# WHAT YOU HAVE TO DO
In the listing below, the lines from the first through the one with "Task: Tap the battery indicator in status bar" are to be copied word for word.

# DATA SUPPLIED
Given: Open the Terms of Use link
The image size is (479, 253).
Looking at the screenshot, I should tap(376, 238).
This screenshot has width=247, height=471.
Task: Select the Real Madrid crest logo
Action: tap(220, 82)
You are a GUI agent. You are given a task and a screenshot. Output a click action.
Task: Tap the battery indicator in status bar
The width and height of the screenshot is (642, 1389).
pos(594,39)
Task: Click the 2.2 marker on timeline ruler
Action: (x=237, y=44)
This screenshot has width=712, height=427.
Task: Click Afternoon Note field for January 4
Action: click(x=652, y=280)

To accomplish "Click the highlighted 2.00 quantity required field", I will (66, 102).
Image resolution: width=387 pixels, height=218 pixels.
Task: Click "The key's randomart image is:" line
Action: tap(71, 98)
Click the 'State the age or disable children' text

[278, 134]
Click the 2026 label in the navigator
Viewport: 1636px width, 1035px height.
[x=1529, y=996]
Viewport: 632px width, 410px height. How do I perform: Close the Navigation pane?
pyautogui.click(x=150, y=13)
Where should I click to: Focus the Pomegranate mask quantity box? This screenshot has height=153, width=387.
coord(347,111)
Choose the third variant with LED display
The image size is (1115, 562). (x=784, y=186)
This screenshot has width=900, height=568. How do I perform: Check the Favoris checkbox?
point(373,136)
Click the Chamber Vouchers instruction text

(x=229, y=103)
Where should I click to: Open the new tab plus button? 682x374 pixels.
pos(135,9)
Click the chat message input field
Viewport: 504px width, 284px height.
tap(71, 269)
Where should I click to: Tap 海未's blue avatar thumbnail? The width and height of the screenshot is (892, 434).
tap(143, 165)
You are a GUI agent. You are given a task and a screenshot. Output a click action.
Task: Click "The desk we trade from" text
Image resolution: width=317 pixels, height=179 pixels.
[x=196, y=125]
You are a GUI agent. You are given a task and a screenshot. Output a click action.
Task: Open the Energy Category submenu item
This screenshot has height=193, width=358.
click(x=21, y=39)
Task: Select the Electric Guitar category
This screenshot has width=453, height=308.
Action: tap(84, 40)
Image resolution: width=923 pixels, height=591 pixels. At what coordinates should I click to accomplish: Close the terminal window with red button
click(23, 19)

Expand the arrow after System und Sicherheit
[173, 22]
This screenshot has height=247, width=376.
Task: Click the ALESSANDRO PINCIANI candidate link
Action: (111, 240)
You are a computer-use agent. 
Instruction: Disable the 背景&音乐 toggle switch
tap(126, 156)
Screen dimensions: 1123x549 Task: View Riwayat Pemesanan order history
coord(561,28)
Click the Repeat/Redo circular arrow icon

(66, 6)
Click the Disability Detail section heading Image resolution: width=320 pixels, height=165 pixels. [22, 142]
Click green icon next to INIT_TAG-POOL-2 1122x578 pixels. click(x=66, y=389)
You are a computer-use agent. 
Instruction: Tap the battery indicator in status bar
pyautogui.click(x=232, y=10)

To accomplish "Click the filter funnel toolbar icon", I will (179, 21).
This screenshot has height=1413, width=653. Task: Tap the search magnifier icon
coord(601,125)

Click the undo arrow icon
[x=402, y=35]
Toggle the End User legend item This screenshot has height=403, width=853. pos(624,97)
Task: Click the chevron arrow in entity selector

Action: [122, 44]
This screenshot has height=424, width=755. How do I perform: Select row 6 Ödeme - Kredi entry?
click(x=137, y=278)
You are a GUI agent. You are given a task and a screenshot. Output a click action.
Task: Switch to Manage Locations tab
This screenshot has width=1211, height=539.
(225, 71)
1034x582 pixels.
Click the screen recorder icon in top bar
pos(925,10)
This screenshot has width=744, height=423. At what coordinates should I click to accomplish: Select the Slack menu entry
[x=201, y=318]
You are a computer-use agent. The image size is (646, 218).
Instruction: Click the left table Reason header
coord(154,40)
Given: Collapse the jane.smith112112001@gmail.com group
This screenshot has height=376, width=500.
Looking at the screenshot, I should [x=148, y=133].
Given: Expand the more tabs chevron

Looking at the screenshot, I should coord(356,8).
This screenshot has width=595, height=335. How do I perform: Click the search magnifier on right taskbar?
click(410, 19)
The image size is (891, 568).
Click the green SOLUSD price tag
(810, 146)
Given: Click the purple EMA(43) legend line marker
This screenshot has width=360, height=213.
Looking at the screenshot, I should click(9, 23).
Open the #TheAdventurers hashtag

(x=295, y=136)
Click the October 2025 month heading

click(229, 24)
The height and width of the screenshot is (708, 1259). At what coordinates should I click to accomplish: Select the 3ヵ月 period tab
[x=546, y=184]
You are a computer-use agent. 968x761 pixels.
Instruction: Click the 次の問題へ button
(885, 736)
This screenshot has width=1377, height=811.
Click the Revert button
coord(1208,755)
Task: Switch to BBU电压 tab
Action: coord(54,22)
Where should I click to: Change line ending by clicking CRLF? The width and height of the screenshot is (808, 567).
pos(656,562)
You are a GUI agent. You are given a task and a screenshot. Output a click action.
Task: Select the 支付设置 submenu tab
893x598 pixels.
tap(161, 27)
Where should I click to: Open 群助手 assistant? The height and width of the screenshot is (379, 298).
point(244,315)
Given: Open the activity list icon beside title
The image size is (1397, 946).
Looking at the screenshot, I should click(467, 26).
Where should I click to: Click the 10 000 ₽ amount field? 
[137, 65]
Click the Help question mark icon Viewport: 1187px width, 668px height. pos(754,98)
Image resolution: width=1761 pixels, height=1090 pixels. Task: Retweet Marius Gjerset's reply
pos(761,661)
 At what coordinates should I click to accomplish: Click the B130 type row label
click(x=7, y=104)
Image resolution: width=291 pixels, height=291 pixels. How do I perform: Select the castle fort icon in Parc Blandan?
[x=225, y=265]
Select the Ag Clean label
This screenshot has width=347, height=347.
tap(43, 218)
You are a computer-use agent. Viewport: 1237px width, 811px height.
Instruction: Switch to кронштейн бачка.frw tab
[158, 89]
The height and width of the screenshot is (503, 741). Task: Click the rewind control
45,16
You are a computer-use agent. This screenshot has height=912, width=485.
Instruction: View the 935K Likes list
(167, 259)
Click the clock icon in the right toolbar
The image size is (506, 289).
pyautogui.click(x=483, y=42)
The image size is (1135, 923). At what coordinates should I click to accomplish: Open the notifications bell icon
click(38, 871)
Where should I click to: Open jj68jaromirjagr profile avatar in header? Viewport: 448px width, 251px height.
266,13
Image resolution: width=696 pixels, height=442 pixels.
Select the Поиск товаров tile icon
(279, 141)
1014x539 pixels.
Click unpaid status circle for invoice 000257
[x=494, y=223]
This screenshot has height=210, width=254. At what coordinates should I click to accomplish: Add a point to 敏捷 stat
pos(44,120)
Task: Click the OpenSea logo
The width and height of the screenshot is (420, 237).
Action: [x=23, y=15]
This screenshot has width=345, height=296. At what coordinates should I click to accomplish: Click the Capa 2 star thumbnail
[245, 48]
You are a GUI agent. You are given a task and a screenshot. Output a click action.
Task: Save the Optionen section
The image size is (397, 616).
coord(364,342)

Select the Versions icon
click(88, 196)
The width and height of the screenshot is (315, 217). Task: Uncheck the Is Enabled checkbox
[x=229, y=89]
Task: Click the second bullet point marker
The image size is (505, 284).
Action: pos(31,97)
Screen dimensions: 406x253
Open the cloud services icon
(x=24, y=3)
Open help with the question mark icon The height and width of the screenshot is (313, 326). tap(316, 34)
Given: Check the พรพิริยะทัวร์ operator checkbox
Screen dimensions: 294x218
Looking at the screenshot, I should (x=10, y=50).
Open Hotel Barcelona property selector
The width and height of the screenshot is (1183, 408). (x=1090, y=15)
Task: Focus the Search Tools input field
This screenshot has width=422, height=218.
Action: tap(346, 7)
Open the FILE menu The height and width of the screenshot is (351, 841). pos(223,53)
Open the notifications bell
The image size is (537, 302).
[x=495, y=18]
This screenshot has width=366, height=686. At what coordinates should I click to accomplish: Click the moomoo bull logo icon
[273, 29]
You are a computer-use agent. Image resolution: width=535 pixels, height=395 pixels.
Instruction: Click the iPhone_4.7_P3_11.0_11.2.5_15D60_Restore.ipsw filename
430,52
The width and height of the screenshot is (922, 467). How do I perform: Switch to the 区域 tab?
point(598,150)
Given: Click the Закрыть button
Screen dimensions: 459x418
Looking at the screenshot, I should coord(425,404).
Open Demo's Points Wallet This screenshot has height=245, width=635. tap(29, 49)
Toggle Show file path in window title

# ANSWER BELOW
Given: Open the Terms of Use link
The image size is (479, 253).
Looking at the screenshot, I should tap(376, 238).
This screenshot has width=247, height=471.
Task: Select the Real Madrid crest logo
Action: tap(220, 82)
You are a GUI agent. You are given a task and a screenshot. Output a click action.
Task: Tap the battery indicator in status bar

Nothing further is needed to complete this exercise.